TEXT SECTION »
BEGIN
Opinion
Filed 15 October, 1958
1. Partition 4a — Petition for partition should accurately describe the specific lands sought to be partitioned and should affirmatively make it appear that all parties who claim an interest in the property are before the court.
2. Partition 5a — Where respondents in a proceeding for partition deny that petitioners own any interest in the land, the proceeding is converted into a civil action to try title.
3. Ejectment 10 — Where a proceeding for a partition is converted into an action to try title by respondents' denial that petitioners own any interest in the land, petitioners cannot be nonsuited if their evidence is sufficient to warrant a jury in finding that they own some interest in the land entitling them to the present right of possession, and it is not required that they establish the exact interest claimed in their pleading.
4. Same — Plaintiff's seeking to establish title by showing a common source of title and a better title from that source, must not only s, how that the parties trace their title to the same person, but must also show title to the same land from that source.
5. Descent and Distribution 1 — Real property passes to collateral relations only in the absence of lineal descendants.
6. Same — Upon proof of death there is a presumption that deceased died intestate, but there is no presumption that he died without lineal descendants.
7. Same: Ejectment 9: Evidence 25 1/2 — A deed executed by a sister of the common source of title more than thirty years prior to its introduction in evidence, reciting that the common source of title was unmarried, that he died intestate seized of the land, and that his interest descended to his brothers and sisters, is competent under the ancient document rule to prove that the land descended to the collateral heirs of the common ancestor, it affirmatively appearing that at least some who spoke through the recitals are dead and there being no suggestion that the instrument is spurious or had been altered in any respect.
END
COLLECTED DATA »
BEGIN
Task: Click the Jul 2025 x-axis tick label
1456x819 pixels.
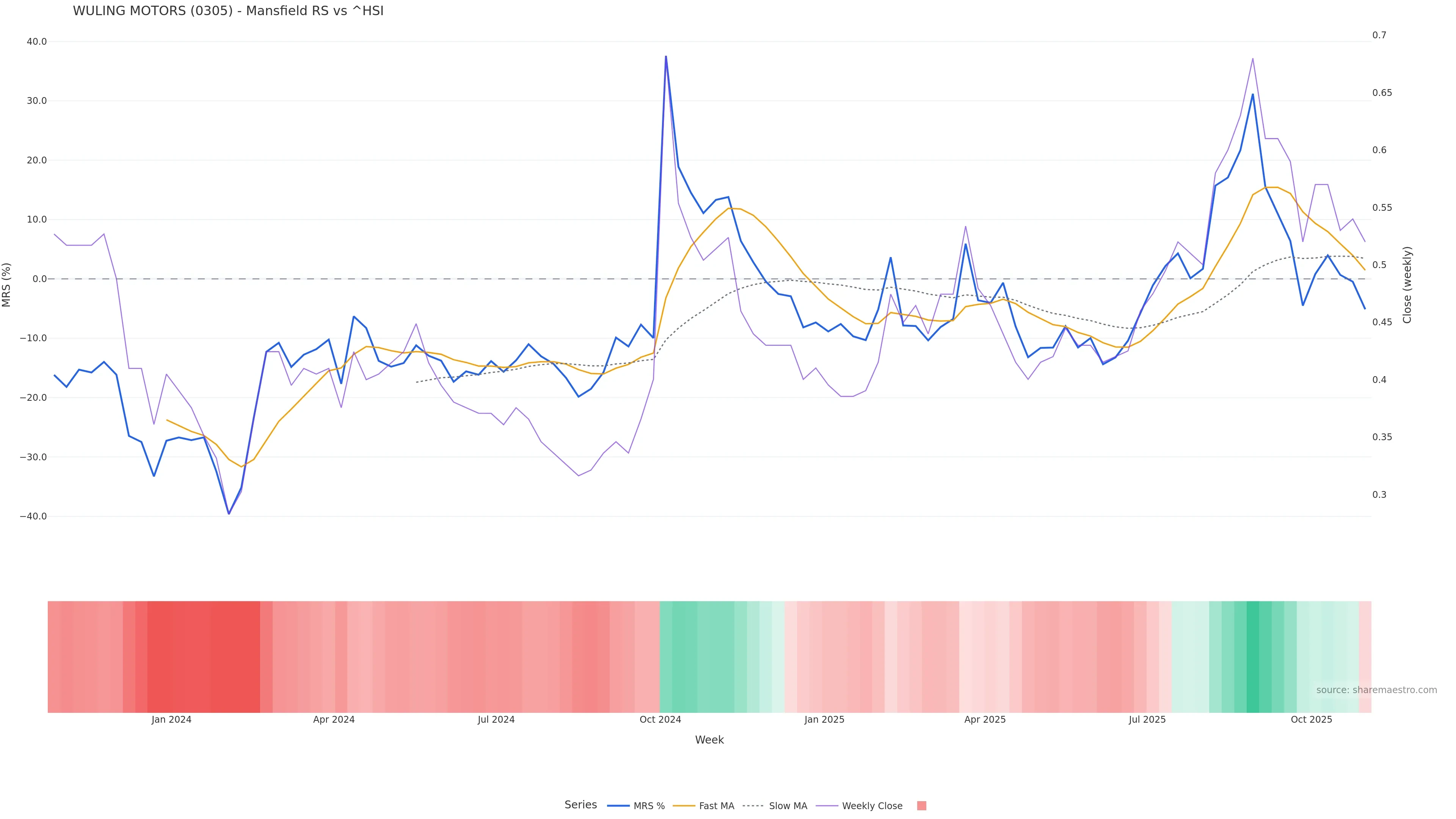Action: pyautogui.click(x=1147, y=720)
END
YOUR TASKS »
(1) Update the headnotes from "2. Partition 5a" to "to try title.", replacing "civil action" with "lawsuit".
(2) Do these statements agree with the headnotes? Answer yes or no for each, quoting the words that decide it.
(a) Real property goes to collateral relations only when there are no lineal descendants.
(b) Once death is proved, it is presumed that the deceased left no lineal descendants.
(c) To avoid a nonsuit, petitioners must prove the exact interest claimed in their pleading.
The listing above comes from a different source than the headnotes.

FINAL RESULTS »
(1)
2. Partition 5a — Where respondents in a proceeding for partition deny that petitioners own any interest in the land, the proceeding is converted into a lawsuit to try title.

(2)
(a) Yes: "Real property passes to collateral relations only in the absence of lineal descendants."
(b) No: "there is no presumption that he died without lineal descendants."
(c) No: "it is not required that they establish the exact interest claimed in their pleading."